Background and aims
The Scottish Schools Adolescent Lifestyle and Substance Use Survey (SALSUS) is a continuation of a long established series of national surveys on smoking, drinking and drug use.
In the past the survey has always been administered on paper. However, as technology has advanced, the transition from paper to online administration is being considered for the 2015 wave of SALSUS. The move to a web-based survey is in line with other national surveys and reflects greater engagement with IT, particularly among young people.
In spring 2015, Ipsos MORI conducted an online pilot ahead of the potential move to conduct some of the SALSUS 2015 fieldwork online rather than on paper.
The overall purpose of the pilot was to:
- pilot the instructions given to both liaison teachers and class teachers
- ensure that the survey works as it is intended to (e.g. that the links work and that the data is submitted successfully)
- identify any problems and potential solutions
- identify any ways in which the survey processes can be improved and the burden for schools can be minimised.
The pilot was not intended to identify or measure any difference in response between the paper and online modes. This would be the purpose of the mode experiment. However, if there were major concerns (e.g. clear evidence of poor quality data), that would be highlighted.
Twelve schools, each in a different local authority, took part. The survey was piloted with four classes in each school. Eight schools administered the survey on PCs and four on tablets.
Researchers visited six schools to: observe a class completing the survey online; undertake a focus group with pupils; and undertake depth interviews with liaison teachers and class teachers who organised and administered the survey.
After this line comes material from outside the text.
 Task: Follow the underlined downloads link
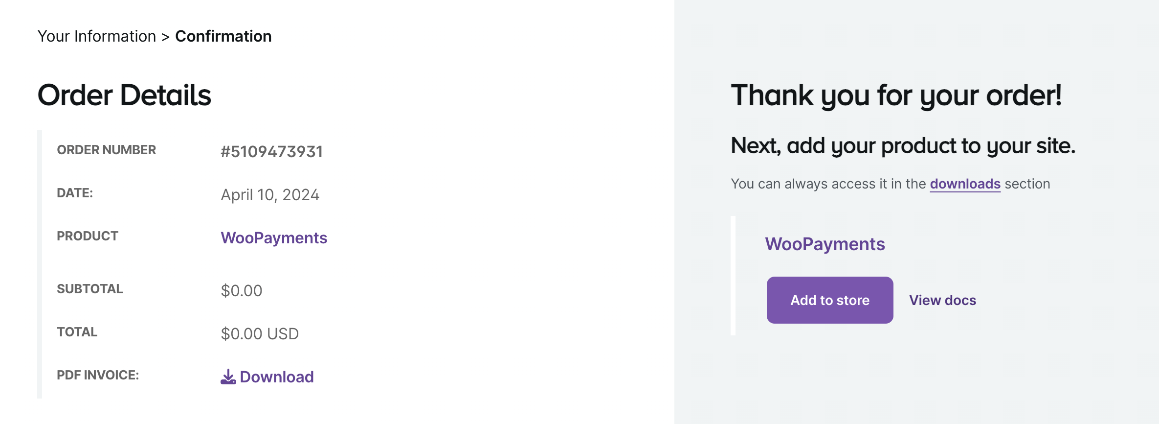coord(965,184)
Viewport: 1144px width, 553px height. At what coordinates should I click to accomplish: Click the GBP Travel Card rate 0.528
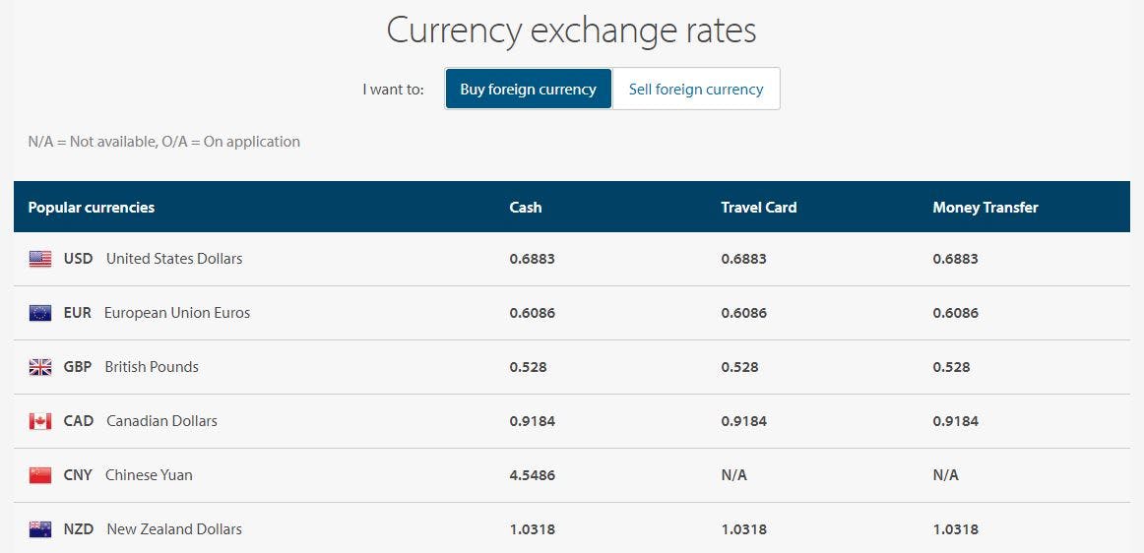click(739, 367)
Researchers conducted telephone depth interviews with liaison teachers in the other six schools.
Overall, pilot schools found that administering the survey online was relatively straightforward. Pupil reactions were positive and they would prefer to complete the survey online rather than on paper. There was only one major problem encountered: in two of the twelve schools the Local Authority (LA) firewall blocked the names of specific drugs so the survey was stopped at the drugs section. Now that this issue has been identified, we can liaise with LA IT officers to address this in advance of the main fieldwork.
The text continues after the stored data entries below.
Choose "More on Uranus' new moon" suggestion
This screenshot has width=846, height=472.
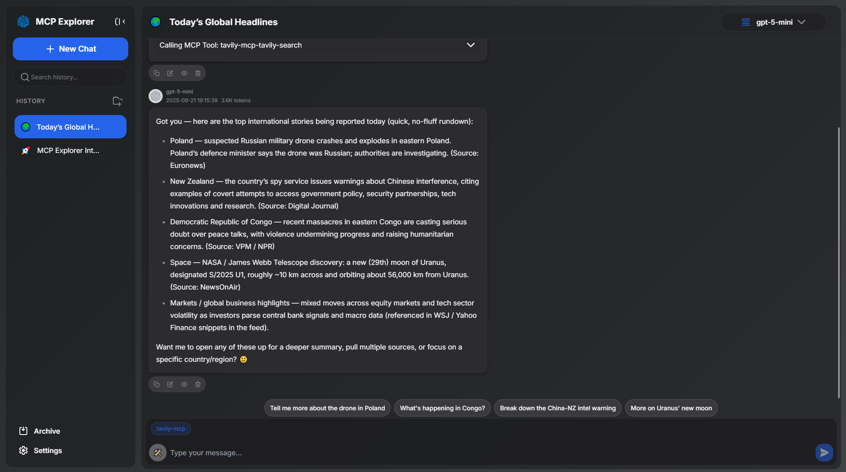(671, 408)
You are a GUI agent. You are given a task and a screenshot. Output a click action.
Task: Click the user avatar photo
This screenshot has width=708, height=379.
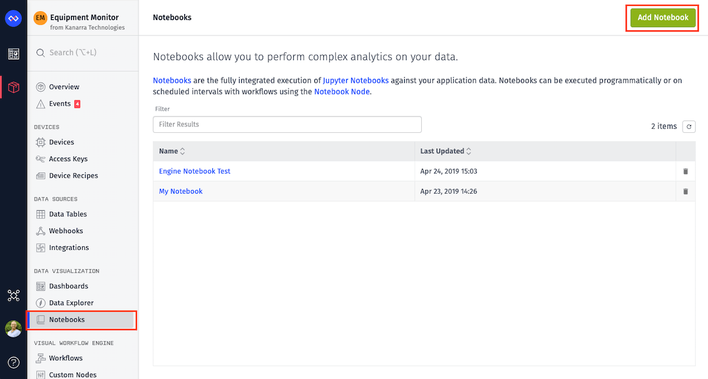[13, 329]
Pupils were generally positive about their experience of completing the survey online and the dominant view was that an online survey was ‘easier’, ‘more fun’, ‘less dull’ and ‘more modern’ than a paper survey. In addition, they frequently mentioned the environmental benefits. Teachers also thought that pupils reacted better to an online survey because they found it easier and more engaging.
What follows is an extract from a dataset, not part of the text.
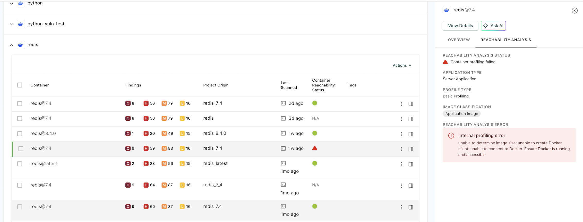Image resolution: width=583 pixels, height=222 pixels.
Task: Click terminal icon beside '2d ago'
Action: [283, 103]
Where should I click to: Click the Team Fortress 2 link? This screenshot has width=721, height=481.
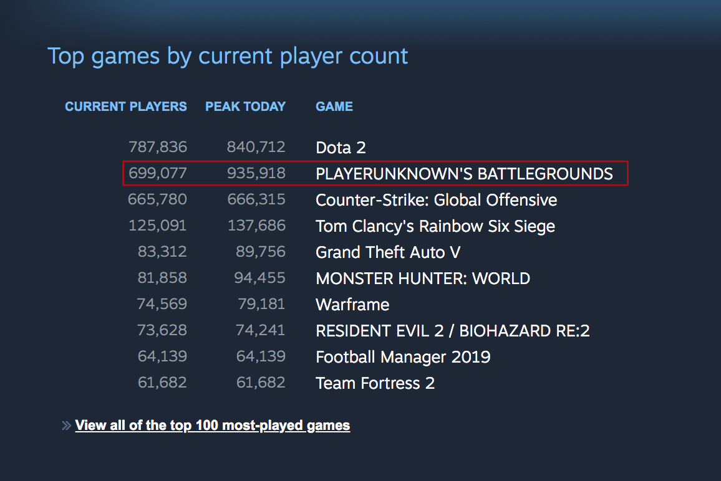click(x=375, y=383)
On balance, pupils tended to feel that an online survey would lead to more honest answers. However, they perceived advantages and disadvantages to each mode.
Overall, both liaison and class teachers were positive about administering the survey online and found it straightforward. The need to book ICT suites (or laptops or tablets) meant that aspect was more burdensome than administering a paper survey and required more advance planning – but it was do-able. However, they also reported that once that aspect was arranged, the actual administration of the survey with the class was much easier.
Topline analysis of the data suggests that there are no major problems with data quality. The responses relating to some key measures (regular smoking, drinking in the last week and ever taken drugs) are broadly in line with what might be expected given the 2013 SALSUS results.
On the basis that there were no unresolvable problems identified, our recommendation is to proceed past Break Point Two and undertake the mode experiment (i.e. undertake half the main fieldwork online and half on paper).